Setting the terms of the argument on religious freedon in the public sector

Hadley Arkes is the Ney professor of jurisprudence at Amherst College. He has written an article in the journal, “First Things” entitled, “Recasting Religious Freedom”.

Arkes has made some important legal observations about the current arguments involving the religious who have certain scruples about “Obamacare” and the court system.

Arkes cites a few cases that have shaped the arguments about religion in the public sector. He wrote: “It was not until 1925 that the provision on free speech in the fist amendment would be applied by the Supreme Court to the states”. He continued, “And it wasn’t until 1940 in Cantwell v.

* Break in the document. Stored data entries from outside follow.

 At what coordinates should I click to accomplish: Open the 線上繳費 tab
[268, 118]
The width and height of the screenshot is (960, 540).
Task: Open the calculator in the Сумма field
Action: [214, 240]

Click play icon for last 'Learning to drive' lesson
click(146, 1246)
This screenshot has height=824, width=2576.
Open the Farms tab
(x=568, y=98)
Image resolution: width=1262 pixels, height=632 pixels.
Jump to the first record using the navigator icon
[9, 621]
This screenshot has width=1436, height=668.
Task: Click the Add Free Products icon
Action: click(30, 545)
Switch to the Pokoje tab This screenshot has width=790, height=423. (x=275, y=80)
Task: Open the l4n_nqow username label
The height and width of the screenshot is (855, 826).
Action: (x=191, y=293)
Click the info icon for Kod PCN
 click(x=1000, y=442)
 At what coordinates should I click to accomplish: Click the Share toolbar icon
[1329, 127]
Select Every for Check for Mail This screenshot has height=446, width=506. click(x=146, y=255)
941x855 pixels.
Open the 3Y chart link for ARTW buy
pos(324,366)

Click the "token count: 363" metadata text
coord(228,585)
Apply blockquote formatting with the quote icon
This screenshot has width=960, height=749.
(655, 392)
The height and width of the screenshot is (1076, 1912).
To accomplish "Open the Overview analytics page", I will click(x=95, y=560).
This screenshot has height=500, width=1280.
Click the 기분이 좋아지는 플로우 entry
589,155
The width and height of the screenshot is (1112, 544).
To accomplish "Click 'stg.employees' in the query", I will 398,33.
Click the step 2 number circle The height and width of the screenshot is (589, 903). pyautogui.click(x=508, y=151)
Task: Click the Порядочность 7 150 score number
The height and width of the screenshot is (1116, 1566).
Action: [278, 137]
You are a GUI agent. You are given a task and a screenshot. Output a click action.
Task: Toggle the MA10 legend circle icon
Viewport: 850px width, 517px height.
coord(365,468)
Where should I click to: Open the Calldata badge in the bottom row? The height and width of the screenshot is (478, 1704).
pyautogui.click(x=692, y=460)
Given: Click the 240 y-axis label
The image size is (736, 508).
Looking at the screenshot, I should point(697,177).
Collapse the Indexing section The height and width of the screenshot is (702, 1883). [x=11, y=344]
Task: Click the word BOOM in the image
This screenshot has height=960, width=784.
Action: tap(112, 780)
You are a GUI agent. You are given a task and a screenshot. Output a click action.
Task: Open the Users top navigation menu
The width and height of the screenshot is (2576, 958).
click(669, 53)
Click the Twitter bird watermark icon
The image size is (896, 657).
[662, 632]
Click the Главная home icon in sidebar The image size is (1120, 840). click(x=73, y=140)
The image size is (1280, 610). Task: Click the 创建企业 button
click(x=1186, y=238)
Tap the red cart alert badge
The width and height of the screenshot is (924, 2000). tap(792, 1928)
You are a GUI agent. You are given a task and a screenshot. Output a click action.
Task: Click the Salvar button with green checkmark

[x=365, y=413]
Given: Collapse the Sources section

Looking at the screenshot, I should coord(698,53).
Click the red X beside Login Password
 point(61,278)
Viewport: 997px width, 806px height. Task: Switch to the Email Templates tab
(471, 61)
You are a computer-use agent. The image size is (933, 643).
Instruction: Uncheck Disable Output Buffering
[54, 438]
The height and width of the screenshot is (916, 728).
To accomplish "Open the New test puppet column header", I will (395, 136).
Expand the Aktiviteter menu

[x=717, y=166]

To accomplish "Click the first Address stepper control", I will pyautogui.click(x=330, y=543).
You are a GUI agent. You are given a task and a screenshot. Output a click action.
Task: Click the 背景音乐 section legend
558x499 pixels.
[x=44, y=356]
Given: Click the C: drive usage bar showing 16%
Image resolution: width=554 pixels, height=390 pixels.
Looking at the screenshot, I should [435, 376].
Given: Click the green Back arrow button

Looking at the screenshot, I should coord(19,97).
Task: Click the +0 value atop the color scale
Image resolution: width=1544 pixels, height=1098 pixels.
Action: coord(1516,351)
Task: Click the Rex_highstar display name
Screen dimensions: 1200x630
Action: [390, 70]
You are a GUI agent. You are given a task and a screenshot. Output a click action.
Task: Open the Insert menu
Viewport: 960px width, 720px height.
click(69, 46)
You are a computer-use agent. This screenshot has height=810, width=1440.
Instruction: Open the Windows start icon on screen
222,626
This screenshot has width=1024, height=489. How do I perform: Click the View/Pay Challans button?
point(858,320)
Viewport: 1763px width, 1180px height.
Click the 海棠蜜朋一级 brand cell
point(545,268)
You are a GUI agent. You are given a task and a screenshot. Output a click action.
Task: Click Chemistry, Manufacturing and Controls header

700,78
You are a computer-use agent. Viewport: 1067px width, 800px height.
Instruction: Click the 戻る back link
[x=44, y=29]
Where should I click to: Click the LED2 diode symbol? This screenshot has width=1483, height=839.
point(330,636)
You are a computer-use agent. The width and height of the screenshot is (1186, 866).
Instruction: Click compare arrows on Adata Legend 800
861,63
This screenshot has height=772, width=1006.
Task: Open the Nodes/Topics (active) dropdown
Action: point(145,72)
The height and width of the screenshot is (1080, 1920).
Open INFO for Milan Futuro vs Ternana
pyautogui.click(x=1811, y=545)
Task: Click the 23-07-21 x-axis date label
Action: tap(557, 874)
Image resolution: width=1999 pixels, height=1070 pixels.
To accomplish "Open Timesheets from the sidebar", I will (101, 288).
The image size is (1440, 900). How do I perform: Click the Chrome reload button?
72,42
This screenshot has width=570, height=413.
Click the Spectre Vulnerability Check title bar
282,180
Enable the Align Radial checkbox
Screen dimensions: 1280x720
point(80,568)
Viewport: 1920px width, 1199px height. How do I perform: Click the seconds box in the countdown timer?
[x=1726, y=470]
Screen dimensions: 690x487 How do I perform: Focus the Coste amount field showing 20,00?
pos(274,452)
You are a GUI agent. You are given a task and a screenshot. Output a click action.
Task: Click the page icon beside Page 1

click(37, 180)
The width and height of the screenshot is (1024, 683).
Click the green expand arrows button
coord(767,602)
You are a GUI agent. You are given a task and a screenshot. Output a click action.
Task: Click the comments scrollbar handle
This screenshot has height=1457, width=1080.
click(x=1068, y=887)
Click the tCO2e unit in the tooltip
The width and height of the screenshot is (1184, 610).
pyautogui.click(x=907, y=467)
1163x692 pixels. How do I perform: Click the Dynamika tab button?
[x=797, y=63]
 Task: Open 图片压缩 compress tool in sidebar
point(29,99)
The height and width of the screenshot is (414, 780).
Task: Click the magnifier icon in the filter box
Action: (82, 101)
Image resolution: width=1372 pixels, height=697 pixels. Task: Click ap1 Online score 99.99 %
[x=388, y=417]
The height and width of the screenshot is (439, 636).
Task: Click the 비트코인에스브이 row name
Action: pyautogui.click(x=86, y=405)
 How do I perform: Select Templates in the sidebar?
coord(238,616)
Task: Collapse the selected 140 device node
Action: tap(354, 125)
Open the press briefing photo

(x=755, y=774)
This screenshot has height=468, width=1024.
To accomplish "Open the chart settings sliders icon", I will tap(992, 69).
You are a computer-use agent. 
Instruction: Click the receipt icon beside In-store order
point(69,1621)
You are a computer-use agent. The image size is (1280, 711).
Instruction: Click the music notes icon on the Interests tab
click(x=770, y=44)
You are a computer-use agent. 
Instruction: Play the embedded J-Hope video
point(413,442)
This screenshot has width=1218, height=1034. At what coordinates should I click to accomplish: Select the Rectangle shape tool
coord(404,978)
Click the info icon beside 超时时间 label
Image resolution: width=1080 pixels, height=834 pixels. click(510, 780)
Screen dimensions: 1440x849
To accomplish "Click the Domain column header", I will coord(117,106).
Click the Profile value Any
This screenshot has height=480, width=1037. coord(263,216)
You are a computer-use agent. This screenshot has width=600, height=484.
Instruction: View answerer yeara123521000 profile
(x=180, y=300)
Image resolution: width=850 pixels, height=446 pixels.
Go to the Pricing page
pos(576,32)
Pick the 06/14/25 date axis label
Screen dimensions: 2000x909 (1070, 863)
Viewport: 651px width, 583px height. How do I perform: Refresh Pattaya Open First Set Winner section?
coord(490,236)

Connecticut, that the court would apply to the states the provision on the ‘free exercise’ of religion”.

Importantly, Akkes reminded us that in the Everson case, Justice Hugo Black took the 1st amendment as his lever for inverting the establishment clause, which instead of barring the federal government from interfering with religion in the states, would work to drive religion effectively from the public square.

The trend has been, in Arkes’ words, “one of reducing ‘religion’ to a ‘body of beliefs’.”

The upshot has ben that people claiming to be on the side of religious freedom are appealing for a release from the provisions of the Affordable Care Act on the strength of what they claim to sincerely to believe. They have backed into what Arkes cites as John Courtney Murray’s “take” on identifying religion with opinions rather than “truths”. They are claiming their beliefs as that which gives them exemptions from the law.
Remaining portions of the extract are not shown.